I do not intend to continue discussing the clash of the Sabbaths but wish to address a pertinent question arising out of that discussion. Who warn between Simanga and the Scottish teacher? I have always until recently clung to the view that Simanga warn for I always admired the bravery and intellectual depth with which she challenged the core values of the system. As a person given to the art of arguments, my reading of the philosophy of arguments was in agreement with the position that appeal to authority was a fallacy of reasoning. However, I find myself forced to revise this kind of thinking. It appears to me clearly that while Simanga’s argument was more cogent, what carried the day was the Scottish teacher’s statement. This therefore leads me to the question: Is knowledge power? Teachers have continuously hammered this kind of a statement into our heads quite unconditionally. There was no doubt that Simanga was knowledgeable about her position and faith and there was no doubt about her ability to defend her faith. However, the Scottish teacher did not use that to get the argument sealed. She simply used her authority and angry face. Those two were good enough to tell Simanga that any funny thing would get her out of the prestigious school. In other words, both Simanga and the Scottish teacher had knowledge but the difference between the two is that the Scottish teacher in addition to her knowledge of the Free Presbyterian system which could not withstand Simanga’s arguments, had knowledge of power. I truly feel that the bulk of the education that we have been exposed to gives us a lot of knowledge but does not help us to understand where power really lies.
As a disability rights activist, I must confess that I sometimes feel so helpless when I think of how much knowledge I have and yet how little power I wield. There are times when I move around and see a lot of more oppressed disabled people who are however much happier than me. I have been exposed to the knowledge about oppression, discrimination and segregation and I can dissect those subjects and present a cogent argument against the perpetuation of such practices. In fact I have done that in many fora. Yet I feel that oppression continues unabated. Forgive my repetition yet I shall ask again; is knowledge power?

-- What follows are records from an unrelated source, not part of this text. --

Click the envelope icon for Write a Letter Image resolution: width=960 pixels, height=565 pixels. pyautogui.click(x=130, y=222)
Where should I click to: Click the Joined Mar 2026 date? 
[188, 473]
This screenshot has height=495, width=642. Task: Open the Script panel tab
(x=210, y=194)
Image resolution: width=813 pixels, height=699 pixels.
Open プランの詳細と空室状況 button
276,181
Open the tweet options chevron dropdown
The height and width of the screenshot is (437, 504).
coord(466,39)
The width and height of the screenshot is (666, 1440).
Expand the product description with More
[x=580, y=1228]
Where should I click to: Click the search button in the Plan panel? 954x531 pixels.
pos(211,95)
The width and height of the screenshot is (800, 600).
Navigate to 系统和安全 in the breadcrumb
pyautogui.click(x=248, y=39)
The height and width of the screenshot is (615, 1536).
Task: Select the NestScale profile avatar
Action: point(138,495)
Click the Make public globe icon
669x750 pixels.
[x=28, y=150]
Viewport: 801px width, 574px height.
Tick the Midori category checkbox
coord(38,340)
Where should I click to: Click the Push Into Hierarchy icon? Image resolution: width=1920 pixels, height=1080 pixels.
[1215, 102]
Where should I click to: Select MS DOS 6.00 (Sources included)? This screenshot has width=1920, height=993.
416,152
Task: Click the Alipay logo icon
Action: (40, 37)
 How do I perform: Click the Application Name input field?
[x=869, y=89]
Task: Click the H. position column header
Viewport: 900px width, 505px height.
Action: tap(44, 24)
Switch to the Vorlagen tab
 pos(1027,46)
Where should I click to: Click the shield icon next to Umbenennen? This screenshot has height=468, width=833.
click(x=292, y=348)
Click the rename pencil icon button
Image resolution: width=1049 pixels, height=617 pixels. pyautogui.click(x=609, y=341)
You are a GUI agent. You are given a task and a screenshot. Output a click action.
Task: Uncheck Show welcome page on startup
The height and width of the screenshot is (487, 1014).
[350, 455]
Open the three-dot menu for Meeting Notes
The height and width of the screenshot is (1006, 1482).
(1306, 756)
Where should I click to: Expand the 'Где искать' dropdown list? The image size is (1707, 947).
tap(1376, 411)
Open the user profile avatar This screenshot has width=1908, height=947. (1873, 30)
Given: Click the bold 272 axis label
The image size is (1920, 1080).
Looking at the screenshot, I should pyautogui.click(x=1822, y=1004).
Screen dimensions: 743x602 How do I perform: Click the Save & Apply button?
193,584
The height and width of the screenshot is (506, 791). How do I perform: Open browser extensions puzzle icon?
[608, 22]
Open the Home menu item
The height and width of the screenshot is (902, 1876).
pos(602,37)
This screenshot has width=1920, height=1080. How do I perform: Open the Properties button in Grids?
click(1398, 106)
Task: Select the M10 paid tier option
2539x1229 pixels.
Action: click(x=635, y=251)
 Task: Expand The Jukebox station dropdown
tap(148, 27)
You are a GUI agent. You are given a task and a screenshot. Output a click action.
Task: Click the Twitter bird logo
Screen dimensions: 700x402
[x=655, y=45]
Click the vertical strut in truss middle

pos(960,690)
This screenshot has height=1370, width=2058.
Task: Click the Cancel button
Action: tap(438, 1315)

One day prior to the last constitutional referendum, my three friends and I, clearly and logically convinced that the language in the then draft constitution did not promote the empowerment of disabled persons, went into a very big office at Munhumutapa building where we sought to put forward a case to see the president. The man we saw was clearly empowered to talk to the president on disability issues. Yet without regard to our cogent arguments, this man told us in unequivocal terms that he thought the constitution had captured disability so well. The man actually suggested that we were better off fighting for a disability act than the contents of the constitution. As a trained lawyer, this was one of the most inoperable arguments I have ever come across. Yet his views carried the day. With our knowledge, we could not see the president.
I think I have seen so much power oozing out of ignorant people and I have seen a lot of knowledge in the heads of powerless people and I now believe that I was misled. If for a moment I were to concede that knowledge is power, I will just have to ask again is all knowledge power? I don’t think the knowledge that Shaka’s mother was Nandi or the knowledge of the voyages of Vasco daa Gama gives me any power. Perhaps I ought to have pursued power with an equal force that I used to pursue knowledge because as it currently stands, I feel so oppressed and have all the language to describe it but little power to change anything. I therefore call upon all activists to seriously consider the pursuit of not only knowledge but also power so that we may be part of the real change we desire.